(Collection entries)
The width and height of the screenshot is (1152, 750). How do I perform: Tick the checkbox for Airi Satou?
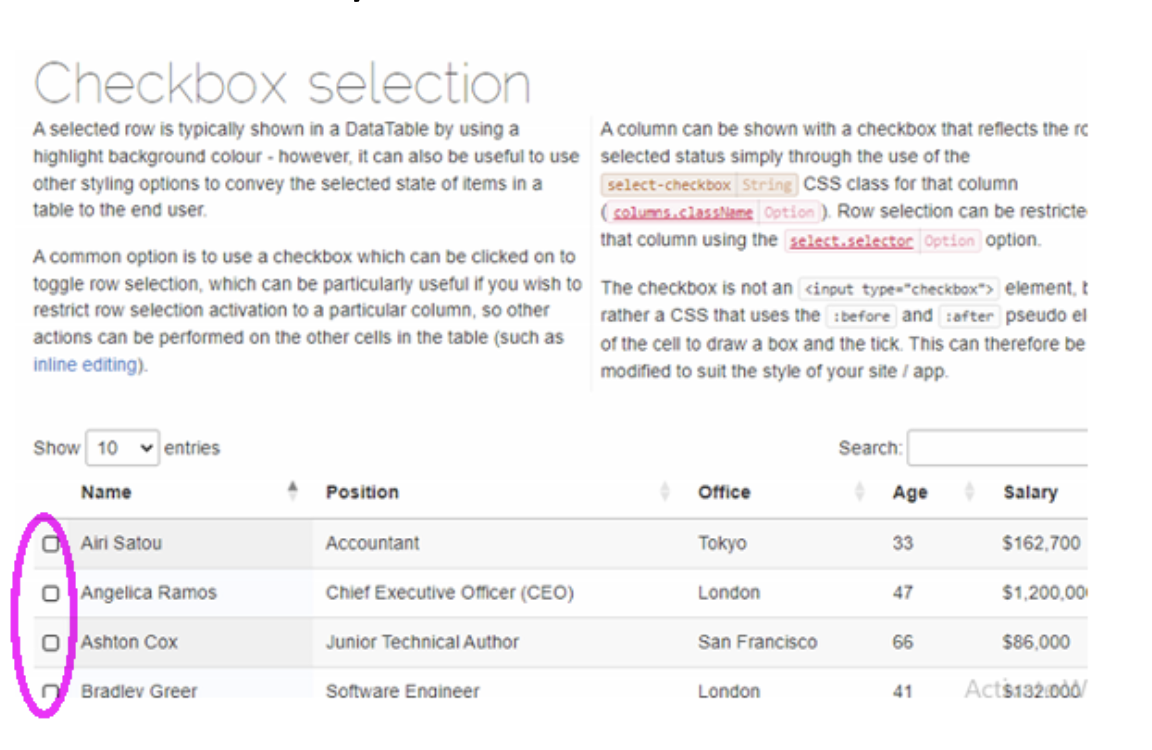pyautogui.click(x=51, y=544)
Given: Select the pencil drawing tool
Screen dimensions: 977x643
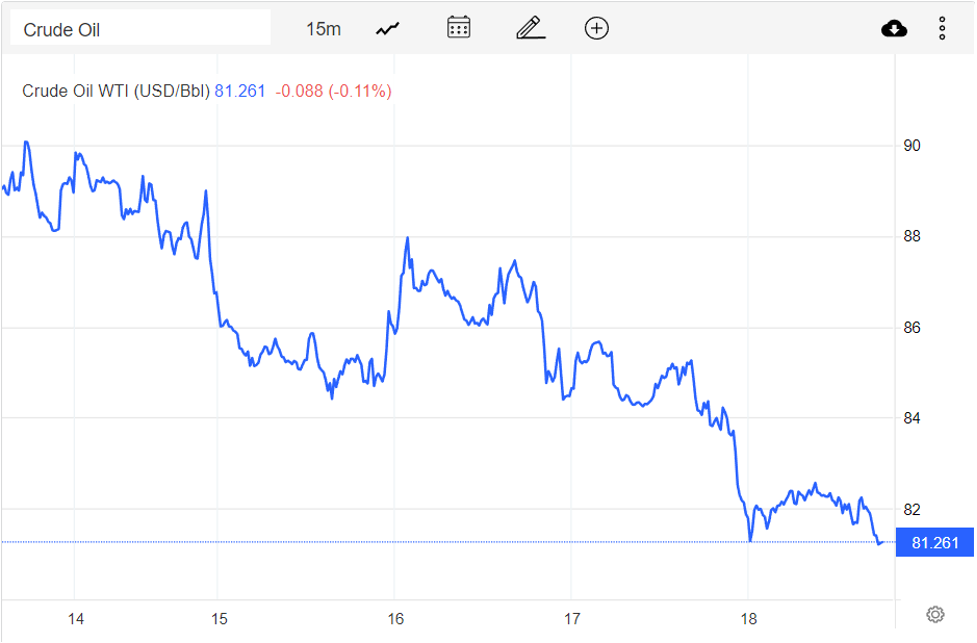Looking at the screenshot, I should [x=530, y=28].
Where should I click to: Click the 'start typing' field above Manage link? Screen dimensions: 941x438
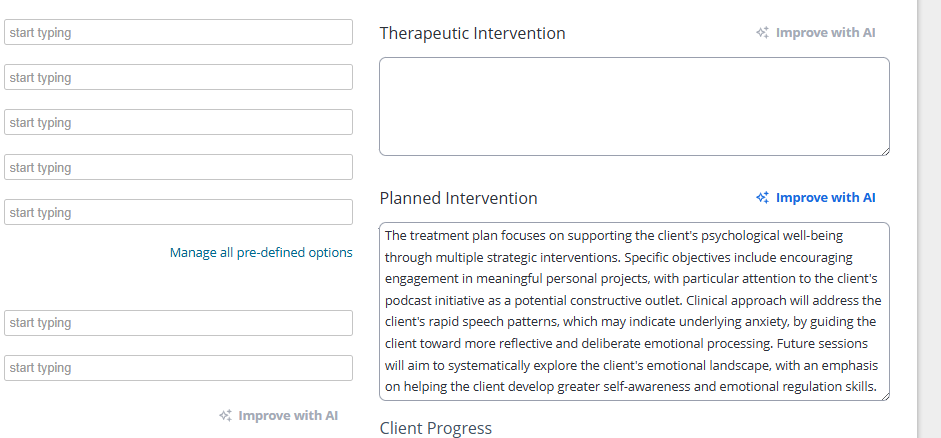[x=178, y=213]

▸ What needs to be done
Leave the pictures out and write out every entry exactly as given.

▸ Exercise solution
The width and height of the screenshot is (1152, 750). How do I perform: Tick the checkbox for Airi Satou?
pyautogui.click(x=51, y=544)
Given: Select the pencil drawing tool
Screen dimensions: 977x643
Looking at the screenshot, I should [x=530, y=28].
Where should I click to: Click the 'start typing' field above Manage link? Screen dimensions: 941x438
[x=178, y=213]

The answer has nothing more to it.